Bu erdem, bir grup insan tarafından değerli görülüp uygulandıkça, eğitim ve örnek olma yoluyla gençlere de geçecek ve sonuçta toplumun paylaşılan düşüncelerinin arasında yerini alacaktır.
Eğitim bir ülke için her şeydir. Demokrasiyi anlamada ve uygulamada, savunmada, üretimde, adalette, kültürde, sanatta eğitim esastır. Yoksunluğu, terör, kaos, karmaşa, sürtüşme, çatışma; hukuksuzluk, rüşvet, hırsızlık, arsızlık ve “oy tüccarlığı ile elde edilen oyları milli irade tecellisi hanesine yazarak” demokrasi çarpıtmalarıdır.
Gençlerimizin birçok eksikliği, umumî kültür seviyesinin düşüklüğünden geliyor.

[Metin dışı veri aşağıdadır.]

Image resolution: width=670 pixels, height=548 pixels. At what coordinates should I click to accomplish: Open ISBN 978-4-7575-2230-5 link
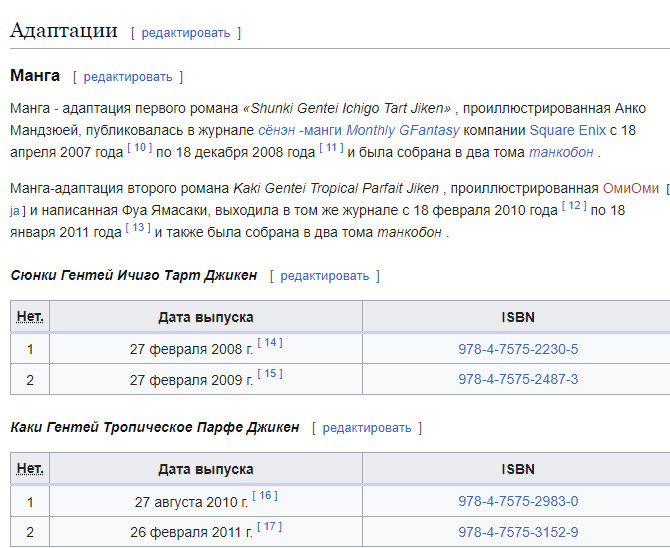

Gerçekten demokratik bir toplum lâik bir kültürel yapıya sahip olması gerekir: Birincisi; ahlâk ve dini birbiri ile eşitlememek, ateistleri damgalamamak, başkalarının dinsel ilgi ve amaçlarına saygı göstermek ya da kamu görevi için dinsel inanışı yeterlilik kapsamında tutmamak. Elbette ki, sonraki anlamda lâiklik Birinci Anayasal Düzenleme içinde gösterilmez. Bu durum yasa değil, duyarlılık konusudur.
ODTÜ'de öğretim üyesi olduğum sıralarda, sınav kâğıtlarını verir ve sınıftan çıkardım:'Kopya çekeceksiniz, ancak sizin ahlaksızlığınız yüzünden, kendi ahlakımı bozamam' derdim. Bana göre sınav kadar eğitimin düşmanı bir kurum yoktur.